What are autoimmune diseases?

Autoimmune diseases are a group of disorders in which the body's immune system mistakenly attacks and damages its own healthy cells, tissues, and organs. There are more than 80 different autoimmune diseases that have been identified, each with its own specific set of symptoms and target organs. Some examples of autoimmune diseases include:

  • Rheumatoid arthritis: a chronic inflammation of the joints that can also affect other parts of the body such as the skin, eyes, and lungs.

  • Lupus: a systemic autoimmune disease that can affect many different parts of the body, including the skin, joints, kidneys, brain, and heart.

  • Multiple sclerosis: a chronic autoimmune disorder that affects the central nervous system, causing problems with movement, balance, and coordination.

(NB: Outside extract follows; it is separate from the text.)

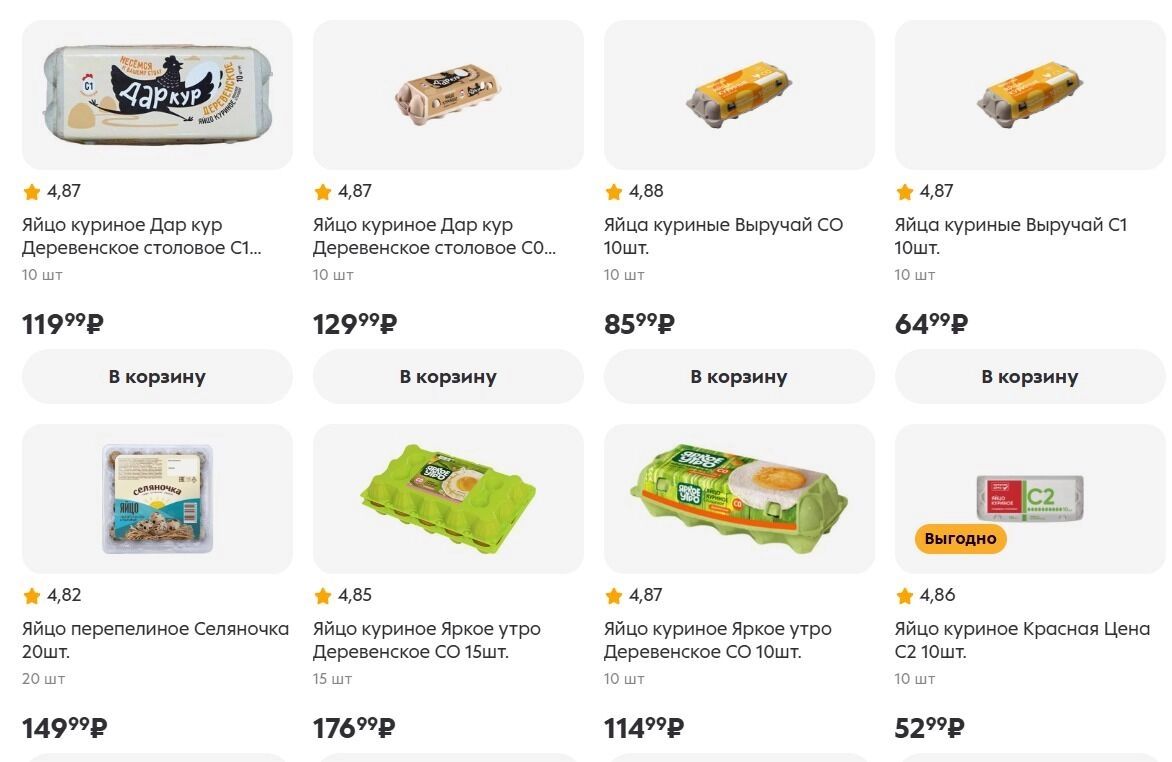
Task: Open Дар кур С0 brown carton image
Action: 448,95
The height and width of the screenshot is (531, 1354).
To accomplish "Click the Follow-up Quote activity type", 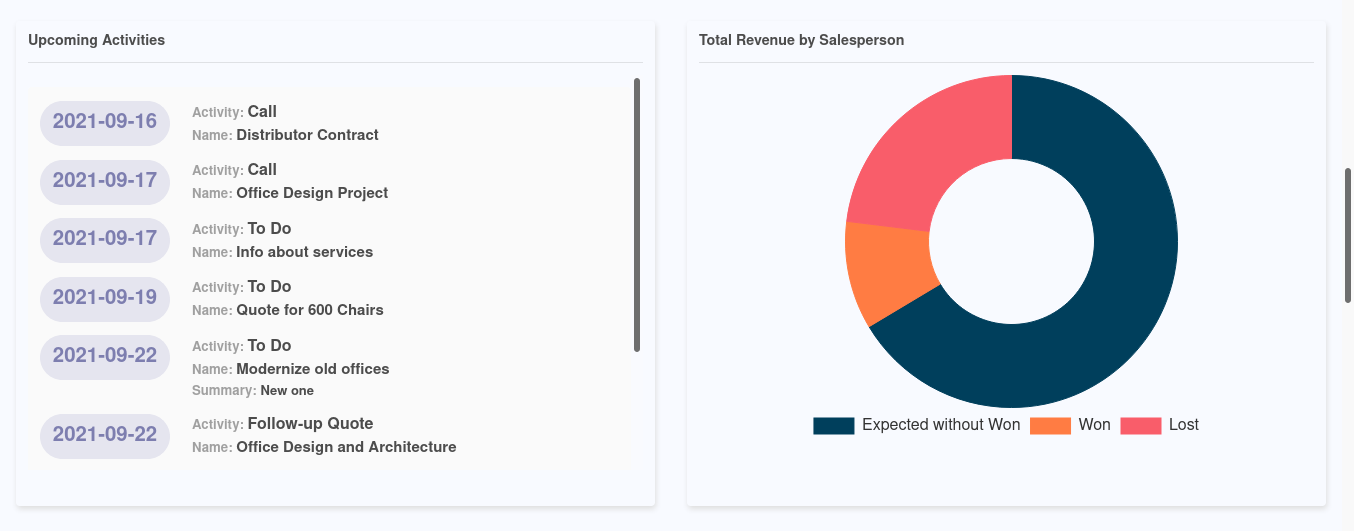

  • Type 1 diabetes: a chronic autoimmune disorder that destroys the insulin-producing cells of the pancreas, leading to high blood sugar levels.

  • Celiac disease: an autoimmune disorder that causes damage to the small intestine when gluten is consumed.

  • Psoriasis: a chronic autoimmune disorder that causes thick, scaly patches to form on the skin.

  • Graves' disease: an autoimmune disorder that causes the thyroid gland to produce too much thyroid hormone.

Autoimmune diseases are usually treated with immunosuppressive medications, which work by suppressing or modulating the immune response. In some cases, the underlying cause of the autoimmune disorder is unknown.